Sunday, September 25, 2011

Why Can't We Go Through Objects???

http://news.bbc.co.uk/2/hi/science/nature/6914175.stm

According to research, 99.9% of atom is empty spaced! So how can't we go through objects if all objects are made of atoms?
As you can see that electron in atom is so much smaller than proton but it has very strong negative charge. Electrons are moving around the circumference of nucleus in the speed of light.So when two atoms come into contact, the electrons of each atoms will repel. This is also base on the Pauli Exclusion Principle.

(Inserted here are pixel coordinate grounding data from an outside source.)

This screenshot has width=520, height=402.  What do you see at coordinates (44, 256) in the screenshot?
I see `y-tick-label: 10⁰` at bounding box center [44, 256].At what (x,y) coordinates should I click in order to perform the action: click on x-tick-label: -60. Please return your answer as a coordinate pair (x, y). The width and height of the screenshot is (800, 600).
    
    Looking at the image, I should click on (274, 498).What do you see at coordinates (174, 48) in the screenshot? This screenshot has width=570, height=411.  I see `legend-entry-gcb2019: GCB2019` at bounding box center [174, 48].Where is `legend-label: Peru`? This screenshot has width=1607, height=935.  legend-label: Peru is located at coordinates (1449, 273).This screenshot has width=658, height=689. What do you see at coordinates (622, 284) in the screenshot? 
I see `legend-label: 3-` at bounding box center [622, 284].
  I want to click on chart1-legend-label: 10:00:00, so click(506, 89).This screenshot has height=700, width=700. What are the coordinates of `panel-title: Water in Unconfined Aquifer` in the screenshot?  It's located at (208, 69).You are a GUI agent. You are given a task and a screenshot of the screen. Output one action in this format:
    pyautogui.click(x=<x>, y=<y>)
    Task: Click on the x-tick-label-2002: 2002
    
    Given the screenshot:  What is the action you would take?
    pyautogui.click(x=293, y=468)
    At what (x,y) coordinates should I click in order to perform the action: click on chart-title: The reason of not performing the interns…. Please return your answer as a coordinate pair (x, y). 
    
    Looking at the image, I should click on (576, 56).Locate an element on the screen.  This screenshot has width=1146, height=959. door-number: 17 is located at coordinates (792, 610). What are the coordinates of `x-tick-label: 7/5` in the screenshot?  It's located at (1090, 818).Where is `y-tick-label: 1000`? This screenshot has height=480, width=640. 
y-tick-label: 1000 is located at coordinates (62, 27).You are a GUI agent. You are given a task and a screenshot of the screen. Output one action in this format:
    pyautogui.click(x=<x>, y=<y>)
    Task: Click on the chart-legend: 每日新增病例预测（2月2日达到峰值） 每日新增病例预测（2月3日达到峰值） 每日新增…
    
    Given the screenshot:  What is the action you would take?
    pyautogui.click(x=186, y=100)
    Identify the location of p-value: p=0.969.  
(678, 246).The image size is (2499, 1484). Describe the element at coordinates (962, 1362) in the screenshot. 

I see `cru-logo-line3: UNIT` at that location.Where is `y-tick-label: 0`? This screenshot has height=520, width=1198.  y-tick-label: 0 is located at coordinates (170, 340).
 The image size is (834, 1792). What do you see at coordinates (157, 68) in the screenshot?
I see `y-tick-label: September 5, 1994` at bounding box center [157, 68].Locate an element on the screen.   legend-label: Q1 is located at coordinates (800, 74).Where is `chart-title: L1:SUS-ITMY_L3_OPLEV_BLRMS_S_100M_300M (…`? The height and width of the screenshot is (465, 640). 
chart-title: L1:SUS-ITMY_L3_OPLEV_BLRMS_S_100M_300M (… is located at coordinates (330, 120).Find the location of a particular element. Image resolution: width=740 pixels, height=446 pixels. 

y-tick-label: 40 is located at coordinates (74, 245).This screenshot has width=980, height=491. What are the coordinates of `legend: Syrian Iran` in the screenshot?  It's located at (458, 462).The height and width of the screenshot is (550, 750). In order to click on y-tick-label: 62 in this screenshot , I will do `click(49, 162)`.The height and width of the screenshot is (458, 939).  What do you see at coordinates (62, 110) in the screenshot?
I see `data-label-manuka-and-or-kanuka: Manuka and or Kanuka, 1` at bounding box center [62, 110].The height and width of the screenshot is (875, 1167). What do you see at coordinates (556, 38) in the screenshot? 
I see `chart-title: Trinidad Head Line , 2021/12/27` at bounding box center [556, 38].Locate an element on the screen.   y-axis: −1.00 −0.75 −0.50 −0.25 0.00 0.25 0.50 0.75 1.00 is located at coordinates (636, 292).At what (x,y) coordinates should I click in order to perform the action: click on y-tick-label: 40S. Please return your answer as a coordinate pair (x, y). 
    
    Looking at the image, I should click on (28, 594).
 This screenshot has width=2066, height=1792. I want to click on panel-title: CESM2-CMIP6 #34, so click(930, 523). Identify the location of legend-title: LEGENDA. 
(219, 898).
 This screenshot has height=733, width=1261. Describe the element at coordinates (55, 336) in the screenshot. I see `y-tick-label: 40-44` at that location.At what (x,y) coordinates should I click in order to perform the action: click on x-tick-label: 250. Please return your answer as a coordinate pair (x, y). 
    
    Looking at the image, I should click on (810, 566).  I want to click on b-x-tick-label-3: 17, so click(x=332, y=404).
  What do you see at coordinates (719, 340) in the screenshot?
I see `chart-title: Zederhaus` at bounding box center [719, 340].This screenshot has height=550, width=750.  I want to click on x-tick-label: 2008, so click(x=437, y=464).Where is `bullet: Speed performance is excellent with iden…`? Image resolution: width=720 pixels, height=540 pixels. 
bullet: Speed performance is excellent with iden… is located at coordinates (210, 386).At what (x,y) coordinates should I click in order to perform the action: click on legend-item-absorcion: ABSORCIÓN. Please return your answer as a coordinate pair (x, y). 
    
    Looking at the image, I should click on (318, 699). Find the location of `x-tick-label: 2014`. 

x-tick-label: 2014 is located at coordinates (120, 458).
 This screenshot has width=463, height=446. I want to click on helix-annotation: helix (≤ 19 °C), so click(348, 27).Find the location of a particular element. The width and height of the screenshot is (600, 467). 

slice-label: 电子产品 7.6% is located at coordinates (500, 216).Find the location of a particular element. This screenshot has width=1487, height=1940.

According to a book called Surface Chemistry of Solid and Liquid Interfaces
By H. Yıldırım Erbil states that: All the different kinds of interactions we have discussed so far have been attractive forces. There must also be some repulsive force, otherwise molecules would collapse. Two types of repulsive force have been considered in the preceeding sections: the Coulomb repulsion between like-charged ions, and the repulsion between atoms and molecules brought too close together which are very short-range. When repulsion occurs between to ions it is generally called Born repulsion. For the second example, the repulsive forces increase very suddenly as two atoms or molecules approach each other very closely, this is due to the repulsion between electron clouds overlapping at very small separations. This repulsion, which increases very steeply with decreasing distance, is due to the Pauli principle, which forbids outer electrons of one molecule from entering occupied orbitals of the other. This repulsion is called hard core or Born repulsion. We will use the name hard core repulsion for the interactions between two uncharged molecules in order to discriminate them from ionic repulsions. These repulsion interactions are quantum mechanical in nature and there is no general expression for their distance dependence, but some empirical potential functions are derived. Ha4rd core repulsions are responsible for the magnitude of the densities of solids and liquids.